I went to another class and I tried really hard. I even humiliated myself by asking the teacher to do it with just me and I tried but I just can’t keep anything straight in my head. I think everyone thought I was a loser and I looked so gross in the mirror I couldn’t look. I felt really humiliated and stupid in class although the teacher was nice and then I cried after I left. I did watch the TED talk so I promise I won’t give up but ugh…i literally can’t think of anything I hate more than myself! I suck at everything I do or try!
3 comments
It’s good to hear that you won’t give up. You’ve only went to a couple of classes. You can’t expect to get good at it so quickly, it’ll take time. And I assure you, no one did, or should, think you’re a loser or that you humiliated yourself. Almost all of them were where you are now when they first began, and it takes guts to ask the teacher for help. And like you said, the teacher is nice. Just keep at it, and she’ll get you there.

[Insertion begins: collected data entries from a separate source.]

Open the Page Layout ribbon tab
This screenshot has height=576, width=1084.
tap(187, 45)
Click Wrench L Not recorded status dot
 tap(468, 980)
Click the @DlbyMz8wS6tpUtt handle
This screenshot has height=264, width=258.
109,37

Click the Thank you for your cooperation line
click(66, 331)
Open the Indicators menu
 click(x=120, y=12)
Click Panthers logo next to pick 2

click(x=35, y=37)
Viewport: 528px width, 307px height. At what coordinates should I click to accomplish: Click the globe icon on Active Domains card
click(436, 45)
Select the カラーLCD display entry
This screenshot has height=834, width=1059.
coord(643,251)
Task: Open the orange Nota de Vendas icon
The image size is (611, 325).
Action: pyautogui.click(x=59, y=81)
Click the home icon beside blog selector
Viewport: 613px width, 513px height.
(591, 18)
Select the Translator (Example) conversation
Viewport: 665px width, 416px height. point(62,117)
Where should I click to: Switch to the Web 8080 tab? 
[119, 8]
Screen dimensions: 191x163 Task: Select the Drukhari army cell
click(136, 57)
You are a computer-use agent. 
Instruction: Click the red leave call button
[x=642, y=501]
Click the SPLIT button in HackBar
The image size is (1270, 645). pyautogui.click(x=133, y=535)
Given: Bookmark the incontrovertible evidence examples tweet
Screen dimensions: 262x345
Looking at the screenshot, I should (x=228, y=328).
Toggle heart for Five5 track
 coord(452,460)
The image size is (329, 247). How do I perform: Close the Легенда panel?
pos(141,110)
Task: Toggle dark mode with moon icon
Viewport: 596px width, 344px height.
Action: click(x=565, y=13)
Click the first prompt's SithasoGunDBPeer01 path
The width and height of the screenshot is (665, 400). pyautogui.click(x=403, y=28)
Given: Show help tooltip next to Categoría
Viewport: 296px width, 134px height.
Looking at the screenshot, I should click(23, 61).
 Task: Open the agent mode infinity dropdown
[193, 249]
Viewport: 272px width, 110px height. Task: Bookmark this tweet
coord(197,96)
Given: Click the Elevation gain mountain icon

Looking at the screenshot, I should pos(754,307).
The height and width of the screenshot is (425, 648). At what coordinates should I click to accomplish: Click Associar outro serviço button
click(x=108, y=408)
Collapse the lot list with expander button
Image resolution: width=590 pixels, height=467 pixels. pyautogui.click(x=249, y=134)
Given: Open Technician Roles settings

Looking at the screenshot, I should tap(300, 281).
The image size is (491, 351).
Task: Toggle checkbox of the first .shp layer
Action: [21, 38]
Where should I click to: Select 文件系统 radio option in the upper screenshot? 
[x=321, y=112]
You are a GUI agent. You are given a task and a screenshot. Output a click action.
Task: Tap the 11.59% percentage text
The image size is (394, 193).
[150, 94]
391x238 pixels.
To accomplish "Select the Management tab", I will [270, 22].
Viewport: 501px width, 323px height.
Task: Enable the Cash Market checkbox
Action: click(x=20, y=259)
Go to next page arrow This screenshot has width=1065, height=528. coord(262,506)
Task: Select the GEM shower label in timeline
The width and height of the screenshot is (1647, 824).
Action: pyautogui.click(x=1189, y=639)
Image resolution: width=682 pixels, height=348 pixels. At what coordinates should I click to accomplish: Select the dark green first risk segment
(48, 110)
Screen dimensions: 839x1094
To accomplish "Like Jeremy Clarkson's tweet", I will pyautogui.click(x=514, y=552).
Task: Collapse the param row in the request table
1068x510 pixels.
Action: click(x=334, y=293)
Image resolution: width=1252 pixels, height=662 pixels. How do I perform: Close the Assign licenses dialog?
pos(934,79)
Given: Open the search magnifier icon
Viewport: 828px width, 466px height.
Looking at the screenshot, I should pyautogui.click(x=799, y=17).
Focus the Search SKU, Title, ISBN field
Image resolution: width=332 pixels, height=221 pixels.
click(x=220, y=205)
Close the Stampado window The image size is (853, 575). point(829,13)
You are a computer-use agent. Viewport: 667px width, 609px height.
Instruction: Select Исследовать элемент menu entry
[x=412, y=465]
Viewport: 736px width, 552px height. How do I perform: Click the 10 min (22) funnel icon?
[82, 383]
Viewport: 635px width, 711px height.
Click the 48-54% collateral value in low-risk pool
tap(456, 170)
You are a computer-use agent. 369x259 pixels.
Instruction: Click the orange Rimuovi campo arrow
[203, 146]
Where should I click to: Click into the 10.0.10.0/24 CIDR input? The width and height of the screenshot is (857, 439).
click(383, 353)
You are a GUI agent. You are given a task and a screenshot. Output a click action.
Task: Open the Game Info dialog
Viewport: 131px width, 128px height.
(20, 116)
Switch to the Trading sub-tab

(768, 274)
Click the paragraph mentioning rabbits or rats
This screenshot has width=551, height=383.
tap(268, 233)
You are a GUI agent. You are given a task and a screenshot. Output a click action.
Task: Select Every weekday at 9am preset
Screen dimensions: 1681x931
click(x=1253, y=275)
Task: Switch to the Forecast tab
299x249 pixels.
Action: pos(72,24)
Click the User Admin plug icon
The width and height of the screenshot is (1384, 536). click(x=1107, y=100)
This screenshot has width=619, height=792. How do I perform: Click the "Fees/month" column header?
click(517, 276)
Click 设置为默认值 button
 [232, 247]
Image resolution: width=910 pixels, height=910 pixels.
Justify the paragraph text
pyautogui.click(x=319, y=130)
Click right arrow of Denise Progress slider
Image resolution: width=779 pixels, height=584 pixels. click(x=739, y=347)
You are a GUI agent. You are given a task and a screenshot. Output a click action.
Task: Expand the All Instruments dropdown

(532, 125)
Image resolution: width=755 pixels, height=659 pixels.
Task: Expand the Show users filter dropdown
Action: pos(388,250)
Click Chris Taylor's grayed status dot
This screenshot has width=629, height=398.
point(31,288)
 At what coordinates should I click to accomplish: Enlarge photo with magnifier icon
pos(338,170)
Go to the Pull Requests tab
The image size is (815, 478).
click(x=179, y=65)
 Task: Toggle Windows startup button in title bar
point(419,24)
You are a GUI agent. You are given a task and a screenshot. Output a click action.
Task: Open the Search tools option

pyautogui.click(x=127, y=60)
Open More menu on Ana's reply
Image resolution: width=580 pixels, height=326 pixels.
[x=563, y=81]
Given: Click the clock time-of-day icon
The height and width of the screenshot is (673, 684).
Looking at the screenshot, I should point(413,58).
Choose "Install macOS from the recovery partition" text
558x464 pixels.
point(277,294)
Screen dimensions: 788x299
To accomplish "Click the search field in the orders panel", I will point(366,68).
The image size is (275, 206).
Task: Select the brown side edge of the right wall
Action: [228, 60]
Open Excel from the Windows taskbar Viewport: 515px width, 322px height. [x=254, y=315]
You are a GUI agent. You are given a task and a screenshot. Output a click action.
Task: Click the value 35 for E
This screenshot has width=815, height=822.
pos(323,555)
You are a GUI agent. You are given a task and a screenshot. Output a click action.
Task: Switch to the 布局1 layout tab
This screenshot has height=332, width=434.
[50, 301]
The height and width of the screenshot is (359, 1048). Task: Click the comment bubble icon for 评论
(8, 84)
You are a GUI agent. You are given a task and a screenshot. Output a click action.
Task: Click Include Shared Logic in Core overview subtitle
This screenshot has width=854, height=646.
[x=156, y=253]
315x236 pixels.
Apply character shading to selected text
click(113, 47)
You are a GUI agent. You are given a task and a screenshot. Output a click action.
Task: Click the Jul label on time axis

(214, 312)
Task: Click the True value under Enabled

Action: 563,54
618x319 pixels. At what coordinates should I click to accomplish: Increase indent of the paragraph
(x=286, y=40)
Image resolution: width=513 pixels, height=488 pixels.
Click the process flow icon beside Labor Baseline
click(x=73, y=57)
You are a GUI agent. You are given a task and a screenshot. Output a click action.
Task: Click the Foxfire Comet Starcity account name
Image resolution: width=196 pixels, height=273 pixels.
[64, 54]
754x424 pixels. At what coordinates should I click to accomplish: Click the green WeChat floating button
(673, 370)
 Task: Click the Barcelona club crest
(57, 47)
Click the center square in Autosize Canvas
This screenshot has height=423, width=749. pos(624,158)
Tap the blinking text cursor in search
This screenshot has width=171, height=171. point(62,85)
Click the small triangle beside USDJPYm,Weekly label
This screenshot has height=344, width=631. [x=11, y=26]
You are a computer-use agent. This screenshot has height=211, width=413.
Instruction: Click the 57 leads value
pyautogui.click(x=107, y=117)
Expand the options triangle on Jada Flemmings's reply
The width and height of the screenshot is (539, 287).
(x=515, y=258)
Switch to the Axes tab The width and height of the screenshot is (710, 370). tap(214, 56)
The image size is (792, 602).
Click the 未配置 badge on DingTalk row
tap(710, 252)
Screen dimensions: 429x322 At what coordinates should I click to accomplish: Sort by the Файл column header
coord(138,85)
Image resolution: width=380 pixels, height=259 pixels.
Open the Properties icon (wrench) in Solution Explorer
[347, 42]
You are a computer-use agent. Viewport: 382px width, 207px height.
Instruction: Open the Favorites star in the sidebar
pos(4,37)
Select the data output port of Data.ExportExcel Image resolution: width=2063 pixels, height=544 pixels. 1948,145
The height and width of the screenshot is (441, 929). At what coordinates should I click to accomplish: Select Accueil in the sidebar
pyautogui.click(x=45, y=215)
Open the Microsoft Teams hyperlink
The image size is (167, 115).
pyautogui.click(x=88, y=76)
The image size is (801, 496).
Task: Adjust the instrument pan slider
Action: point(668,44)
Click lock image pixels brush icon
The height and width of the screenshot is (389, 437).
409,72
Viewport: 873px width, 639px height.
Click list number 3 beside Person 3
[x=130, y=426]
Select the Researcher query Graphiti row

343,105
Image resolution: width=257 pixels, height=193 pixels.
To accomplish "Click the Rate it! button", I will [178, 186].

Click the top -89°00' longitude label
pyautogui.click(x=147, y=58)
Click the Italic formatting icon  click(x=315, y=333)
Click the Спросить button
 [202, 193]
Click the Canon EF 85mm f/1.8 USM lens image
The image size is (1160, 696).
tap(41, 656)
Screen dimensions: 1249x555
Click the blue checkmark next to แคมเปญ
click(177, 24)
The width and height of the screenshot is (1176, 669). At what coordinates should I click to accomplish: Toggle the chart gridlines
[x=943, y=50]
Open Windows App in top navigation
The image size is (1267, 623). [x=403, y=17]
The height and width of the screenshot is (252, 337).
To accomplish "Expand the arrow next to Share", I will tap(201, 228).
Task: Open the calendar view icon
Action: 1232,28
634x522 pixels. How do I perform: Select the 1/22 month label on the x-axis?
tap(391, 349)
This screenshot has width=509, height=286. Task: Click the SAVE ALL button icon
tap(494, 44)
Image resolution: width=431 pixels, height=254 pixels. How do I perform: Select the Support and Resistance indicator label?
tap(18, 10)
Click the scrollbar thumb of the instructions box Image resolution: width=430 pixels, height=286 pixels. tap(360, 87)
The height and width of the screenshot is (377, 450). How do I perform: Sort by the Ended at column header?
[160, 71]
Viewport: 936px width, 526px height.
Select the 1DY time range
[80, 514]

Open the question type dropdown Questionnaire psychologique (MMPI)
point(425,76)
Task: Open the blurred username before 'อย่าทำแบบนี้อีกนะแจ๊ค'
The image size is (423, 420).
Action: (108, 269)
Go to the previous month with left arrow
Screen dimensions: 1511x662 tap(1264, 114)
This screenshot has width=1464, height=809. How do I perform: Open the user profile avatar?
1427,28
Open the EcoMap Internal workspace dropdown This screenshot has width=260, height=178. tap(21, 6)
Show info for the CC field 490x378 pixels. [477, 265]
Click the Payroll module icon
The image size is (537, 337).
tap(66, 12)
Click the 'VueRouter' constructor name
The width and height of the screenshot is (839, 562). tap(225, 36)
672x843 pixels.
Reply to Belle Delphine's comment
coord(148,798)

I appreciate you saying that. I’m just frustrated because I’m sick of not fitting in with ANYBODY (including my family) and I’m sick of myself. I hate feeling a failure and I just feel like nobody will or could ever like me or love me ever. Sorry for whining again 🙂
No need to apologize. I wouldn’t call it whining, you’re just venting. I think a lot of people, especially on here, can relate to that. You aren’t a failure, just by the fact that you’re trying shows that you’re not. “A failure” wouldn’t join a dance class and stick with it like you’ve done. Someone will come along. For the time being, try to accept yourself and even love yourself. We all have our good and bad parts, try to focus on those good parts, and work on the bad parts.